Tutorial: Using the Customizer to Add Settings to Your WordPress Theme

Since I’m working on migrating all my theme settings to the Customizer I thought I’d start a tutorial series on how to create your own settings.

In this tutorial I’m going to be building custom settings into a Twenty Twelve child theme, but of course you can use your own custom theme.

Create the Customizer class file

First thing first: we need to create a new PHP file. This is where we’ll be adding all our code for the Customizer.

I like to put this file inside of /inc/customizer/. It might seem silly to put it in a /customizer/ folder since we only have one file. But I typically go for a subfolder if I’ll be including other custom controls (which I won’t be in this tutorial, but will be showing in later ones).

  • Create new file: /inc/customizer/class-twentytwelve-child-customizer.php
  • Include the file via functions.php:
    /**
     * Include our Customizer settings.
     * Note: If you're using a parent theme, change get_stylesheet_directory() to get_template_directory()
     */
    require get_stylesheet_directory() . '/inc/customizer/class-twentytwelve-child-customizer.php';
    new Twenty_Twelve_Child_Customizer();

You’ll notice that I created a new instance of the class, so we need to actually create that class in /inc/customizer/class-twentytwelve-child-customizer.php:

<?php

/**
 * Implements Customizer functionality.
 *
 * Add custom sections and settings to the Customizer.
 *
 * @package   twentytwelve-child
 * @copyright Copyright (c) 2016, Nose Graze Ltd.
 * @license   GPL2+
 */
class Twenty_Twelve_Child_Customizer {
	
	// All our future code will go in here.

}

You don’t have to use a class, but I prefer it since I think it makes things feel a bit more organized.

Hook into customize_register

Inside of our class, let’s build out the constructor. The constructor only needs to do one thing: hook into the customize_register action.

/**
 * Twenty_Twelve_Child_Customizer constructor.
 *
 * @access public
 * @since  1.0
 * @return void
 */
public function __construct() {

	add_action( 'customize_register', array( $this, 'register_customize_sections' ) );

}

This references a method called register_customize_sections() so let’s create that next. This is where we’ll be creating new sections (and panels, if applicable) in the Customizer page.

register_customize_sections()

Let’s get started by creating the method and adding our first section. Here’s how it looks:

/**
 * Add all sections and panels to the Customizer
 *
 * @param WP_Customize_Manager $wp_customize
 *
 * @access public
 * @since  1.0
 * @return void
 */
public function register_customize_sections( $wp_customize ) {

	/*
	 * Add Sections
	 */

	// New section for "Layout".
	$wp_customize->add_section( 'blog_layout', array(
		'title'    => __( 'Blog Layout', 'twentytwelve-child' ),
		'priority' => 101
	) );

}

We use the $wp_customize object to add sections, panels, and settings (we’ll be doing that later). The add_section() method takes two parameters:

  1. An ID for the section (in my case, 'blog_layout').
  2. An array of arguments. Including:
    1. 'title' — Title of the section.
    2. 'description' — If you want a description to appear below the title, enter it here.

Listing:
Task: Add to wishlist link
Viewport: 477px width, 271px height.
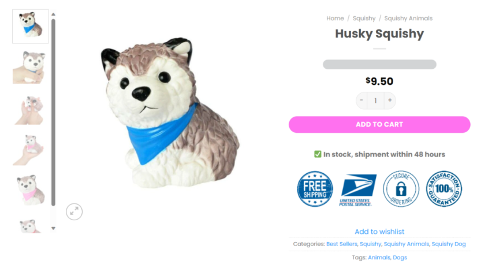Action: coord(379,231)
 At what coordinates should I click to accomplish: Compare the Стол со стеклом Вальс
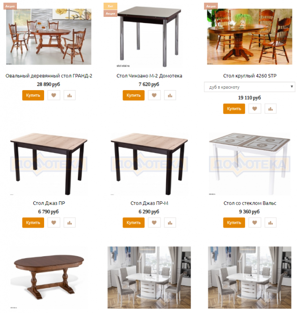(270, 222)
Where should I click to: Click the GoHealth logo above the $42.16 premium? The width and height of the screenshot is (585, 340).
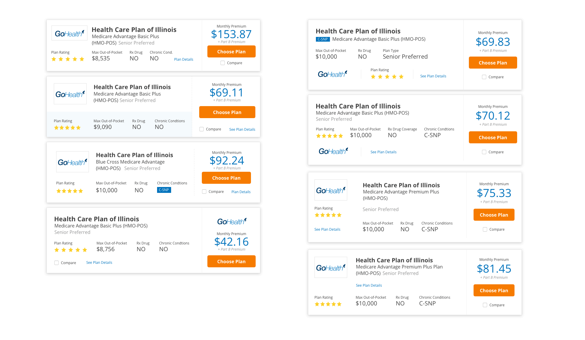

Tasks:
(a) Do these statements agree with the Customizer tutorial? (i) The settings are built into a Twenty Twelve child theme. (ii) The constructor's only job is to hook into the customize_register action. (iii) The add_section() method takes three parameters. Answer yes or no for each, and quote the words that decide it.
(b) Please extract from the Customizer tutorial everything from "Since I’m working" down to "our Customizer settings.".
The listing stands apart from the Customizer tutorial.

Solutions by task:
(a)
(i) Yes: "In this tutorial I’m going to be building custom settings into a Twenty Twelve child theme"
(ii) Yes: "The constructor only needs to do one thing: hook into the customize_register action."
(iii) No: "The add_section() method takes two parameters"

(b)
Since I’m working on migrating all my theme settings to the Customizer I thought I’d start a tutorial series on how to create your own settings.

In this tutorial I’m going to be building custom settings into a Twenty Twelve child theme, but of course you can use your own custom theme.

Create the Customizer class file

First thing first: we need to create a new PHP file. This is where we’ll be adding all our code for the Customizer.

I like to put this file inside of /inc/customizer/. It might seem silly to put it in a /customizer/ folder since we only have one file. But I typically go for a subfolder if I’ll be including other custom controls (which I won’t be in this tutorial, but will be showing in later ones).

  • Create new file: /inc/customizer/class-twentytwelve-child-customizer.php
  • Include the file via functions.php:
    /**
     * Include our Customizer settings.